Your task> Copy all the records exactly, but keep the pictures out of your version.
--------------------------------------------------
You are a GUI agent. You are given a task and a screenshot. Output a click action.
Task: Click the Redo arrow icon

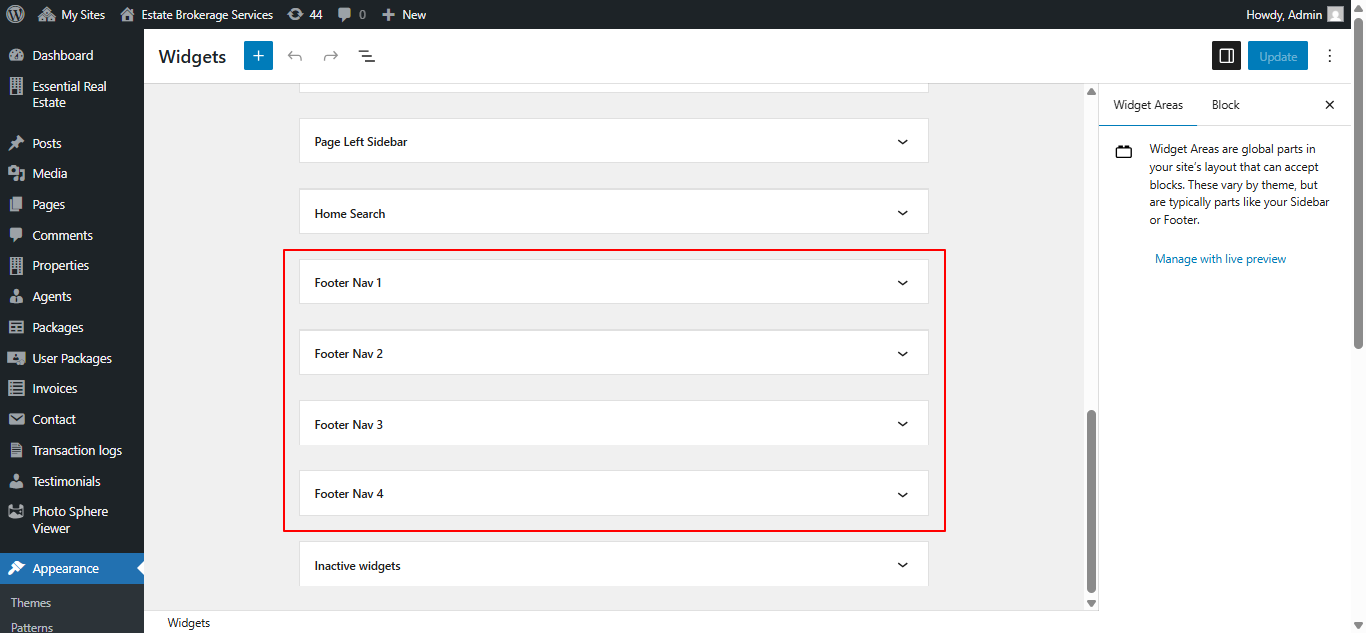(x=331, y=55)
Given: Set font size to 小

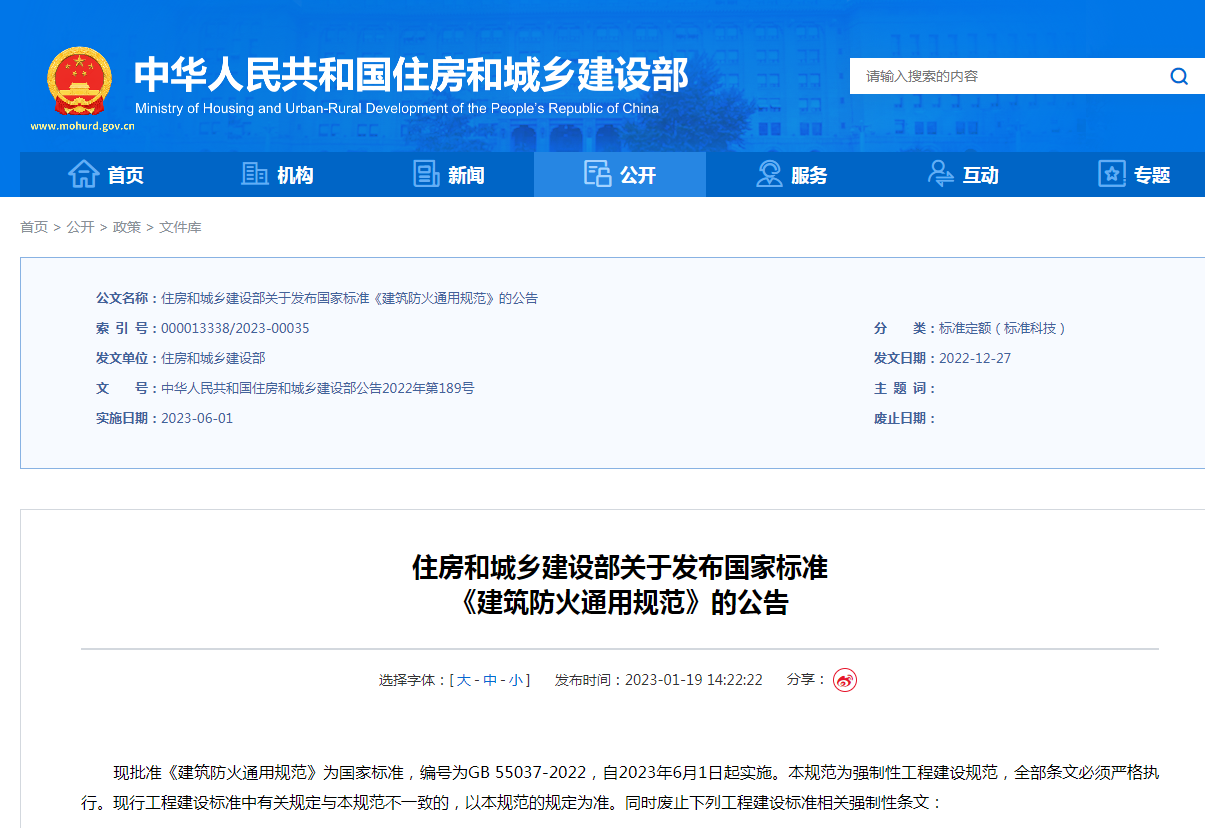Looking at the screenshot, I should tap(515, 680).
--------------------------------------------------
Exercise response>
You are a GUI agent. You are given a task and a screenshot. Output a click action.
Task: Click the Redo arrow icon

(x=331, y=55)
Given: Set font size to 小

Looking at the screenshot, I should tap(515, 680).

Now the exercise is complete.